Copy Object Detection Utilities to Our Root Directory
-------------------------------------------------------------

We just need to move some of the utilities from the Object Detection folder into our root path.

In [None]:
%%bash

cp -R models/research/object_detection/utils/. utils

Export Inference Graph
-------------------------

I highly recommend you expiriment with different checkpoints as your model trains.  We can get a list of all the ckpt files with the following.

In [None]:
%%bash 
cd data
ls model*.index

You can then added the cpkt number to our trained_checkpoint argument.

In [None]:
%%bash 
rm -rf object_detection_graph
python models/research/object_detection/export_inference_graph.py --input_type image_tensor --pipeline_config_path data/ssd_mobilenet_v1_pets.config --trained_checkpoint_prefix data/model.ckpt-81956 --output_directory object_detection_graph

Test Model
-----------

In [4]:
# Modified From API
# https://github.com/tensorflow/models/blob/master/research/object_detection/object_detection_tutorial.ipynb

from object_detection.utils import label_map_util
from object_detection.utils import visualization_utils as vis_util

# Path to frozen detection graph. This is the actual model that is used for the object detection.
PATH_TO_CKPT = 'object_detection_graph/frozen_inference_graph.pb'

# List of the strings that is used to add correct label for each box.
PATH_TO_LABELS = 'data/label_map.pbtxt'

NUM_CLASSES = 2

PATH_TO_TEST_IMAGES_DIR = 'images/validation/'
PATH_TO_SAVE_PROCESSED_IMAGES = 'images/validation_output/'
TEST_IMAGE_PATHS = os.listdir(PATH_TO_TEST_IMAGES_DIR)

IMAGE_SIZE = (12, 12)

detection_graph = tf.Graph()
with detection_graph.as_default():
    od_graph_def = tf.GraphDef()
    with tf.gfile.GFile(PATH_TO_CKPT, 'rb') as fid:
        serialized_graph = fid.read()
        od_graph_def.ParseFromString(serialized_graph)
        tf.import_graph_def(od_graph_def, name='')
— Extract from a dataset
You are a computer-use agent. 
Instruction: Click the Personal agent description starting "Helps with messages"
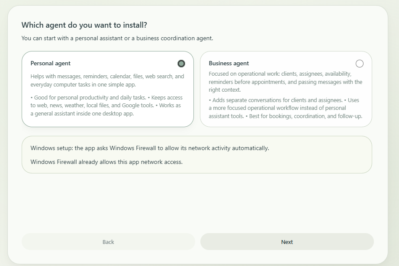pos(107,80)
label_map = label_map_util.load_labelmap(PATH_TO_LABELS)
categories = label_map_util.convert_label_map_to_categories(
    label_map, max_num_classes=NUM_CLASSES, use_display_name=True)
category_index = label_map_util.create_category_index(categories)


def load_image_into_numpy_array(image):
    (im_width, im_height) = image.size
    return np.array(image.getdata()).reshape((im_height, im_width, 3)).astype(
        np.uint8)


In [5]:
def run_inference_for_single_image(image, sess):
    # Get handles to input and output tensors
    ops = tf.get_default_graph().get_operations()
    all_tensor_names = {output.name for op in ops for output in op.outputs}
    tensor_dict = {}
    for key in ['num_detections', 'detection_boxes', 'detection_scores', 'detection_classes', 'detection_masks']:
        tensor_name = key + ':0'
        if tensor_name in all_tensor_names:
            tensor_dict[key] = tf.get_default_graph().get_tensor_by_name(tensor_name)
    if 'detection_masks' in tensor_dict:
        # The following processing is only for single image
        detection_boxes = tf.squeeze(tensor_dict['detection_boxes'], [0])
        detection_masks = tf.squeeze(tensor_dict['detection_masks'], [0])
        # Reframe is required to translate mask from box coordinates to image coordinates and fit the image size.
        real_num_detection = tf.cast(tensor_dict['num_detections'][0], tf.int32)
        detection_boxes = tf.slice(detection_boxes, [0, 0], [real_num_detection, -1])
        detection_masks = tf.slice(detection_masks, [0, 0, 0], [real_num_detection, -1, -1])
        detection_masks_reframed = utils_ops.reframe_box_masks_to_image_masks(
            detection_masks, detection_boxes, image.shape[0], image.shape[1])
        detection_masks_reframed = tf.cast(
            tf.greater(detection_masks_reframed, 0.3), tf.uint8)
        # Follow the convention by adding back the batch dimension
        tensor_dict['detection_masks'] = tf.expand_dims(
            detection_masks_reframed, 0)
    image_tensor = tf.get_default_graph().get_tensor_by_name('image_tensor:0')

    # Run inference
    output_dict = sess.run(tensor_dict, feed_dict={image_tensor: np.expand_dims(image, 0)})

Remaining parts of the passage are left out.